Sunday, 5 January 2025

Changing food platter!

Changing Urban Food Platter & Ramifications

The average urban food plate is changing. There is more fruits in the platter than ever before. There is a shift from food crops to horticulture.

Lands providing key dryland crops - millets, oilseeds and pulses are reducing. Local fruits are being replaced by exotic fruits. There is a gradual land use change happening. The carbon incentives to horticulture is further enhancing the speed of change.

This is expected to bring big shifts in the food systems.

With the marginal lands being brought under horticulture crops, and such crops requiring lower tending time, poorer and marginal farmers are shifting to casual labour, usually to nearby towns and cities for additional incomes. Therefore, we see a major shift in the labour markets - which is increasing.

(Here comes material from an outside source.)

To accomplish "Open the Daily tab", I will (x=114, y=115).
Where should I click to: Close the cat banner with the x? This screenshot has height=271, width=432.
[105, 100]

Are we observing this too? What could be the manifestation or ramifications?

Tuesday, 11 June 2024

The Violence of Markets - We are loosing control of the local food!

The photograph below says it all!

This is a small shop in a village in my Gujarat. We are subject to an assault of the market. We and maybe you (too!) are being made hostage of the choices being offered. We are loosing control of the food we eat!



As the proliferation of such companies increasingly occurs and marketing efforts are being amped up, a large number of companies opting to produce miniature versions of their products so as to ensure that their products are used by individuals spanning various segments of the society. Local foods are dying out - home snacks are dying out, small eateries in the villages reincarnating into shops like the above. Marketing is making children as the agent of change - household by household.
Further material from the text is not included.